__Work instructions__: Your copy runs from the line containing "Where should I" through the last line of the listing, both included. Restate those lines word for word and leave out pictures.

__Data extract__:
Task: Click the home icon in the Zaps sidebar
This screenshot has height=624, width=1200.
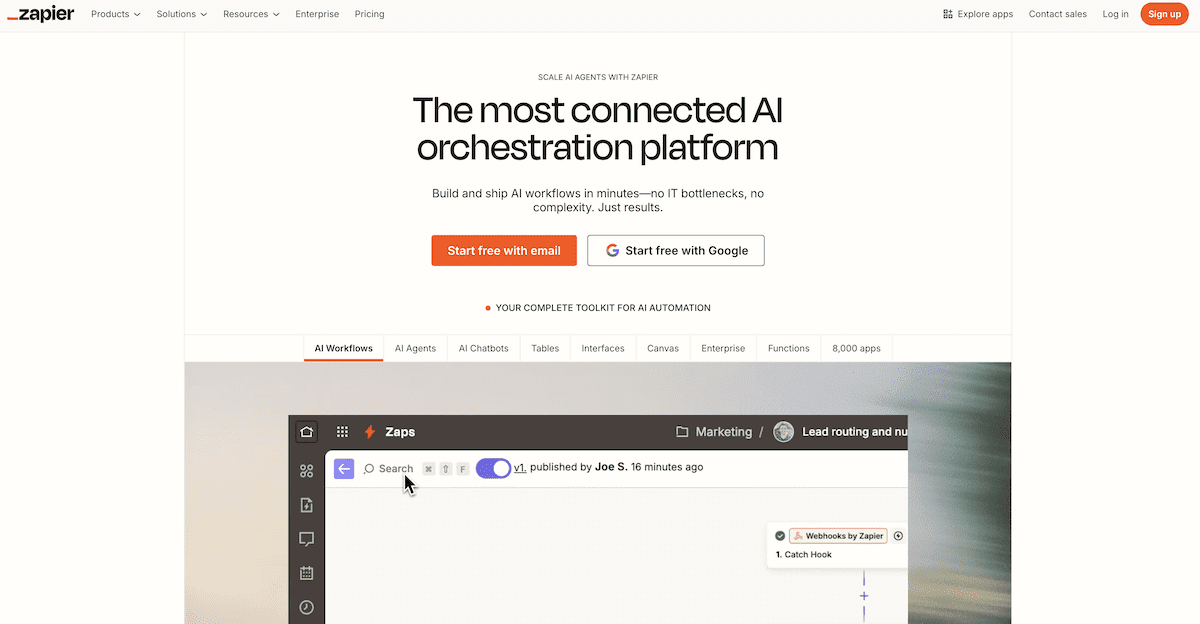Action: coord(307,432)
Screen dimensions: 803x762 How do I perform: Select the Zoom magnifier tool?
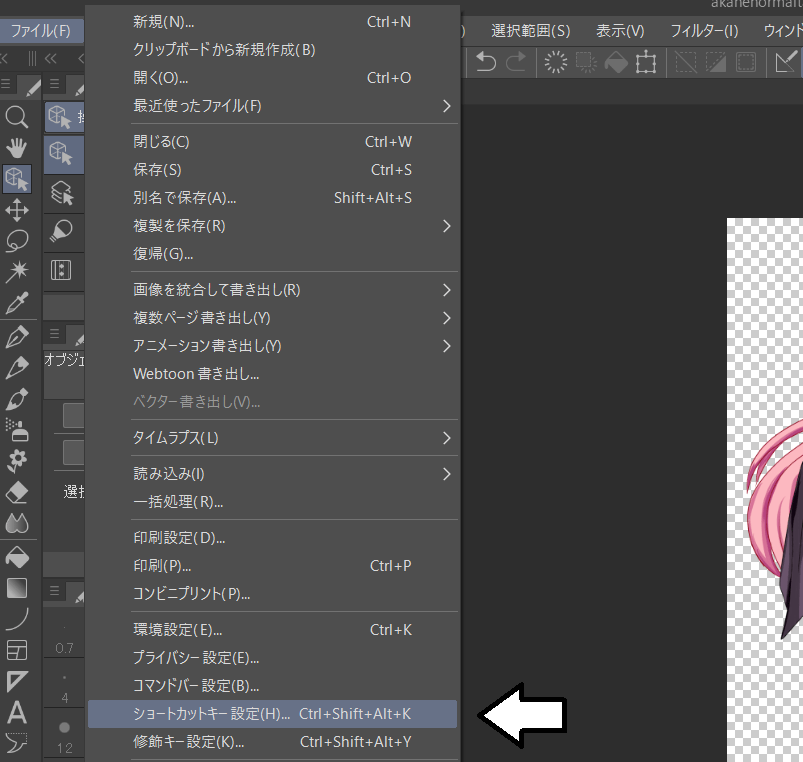tap(17, 117)
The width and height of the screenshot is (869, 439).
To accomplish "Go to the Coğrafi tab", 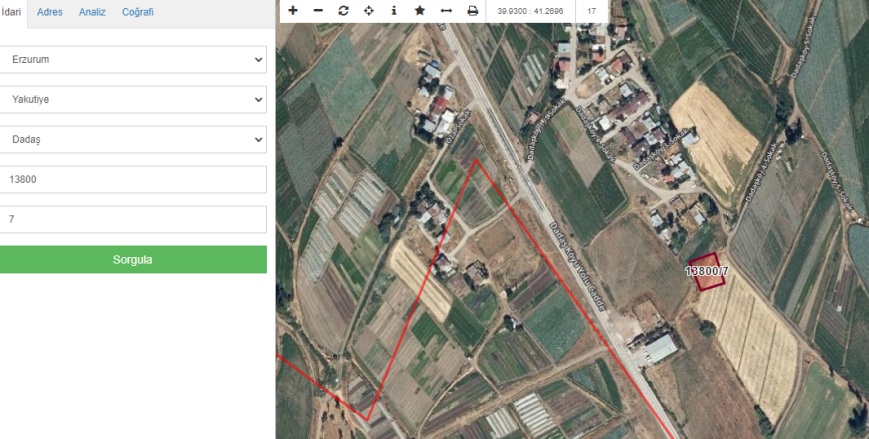I will click(137, 12).
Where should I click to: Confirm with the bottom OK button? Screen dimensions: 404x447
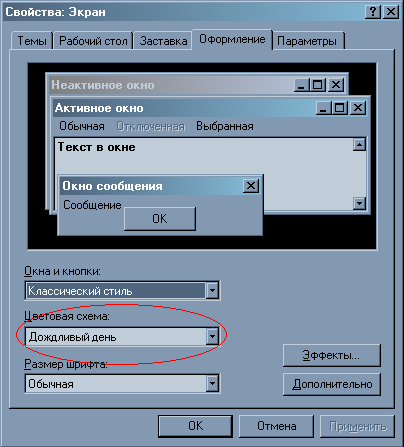[x=195, y=426]
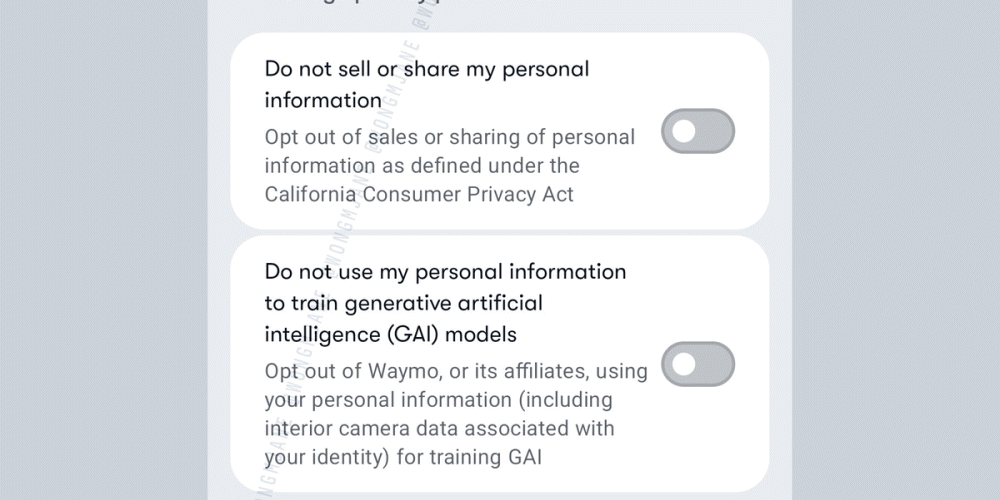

__Result of the exercise__:
Where should I click to: Confirm with the bottom OK button? Screen dimensions: 404x447
[x=195, y=426]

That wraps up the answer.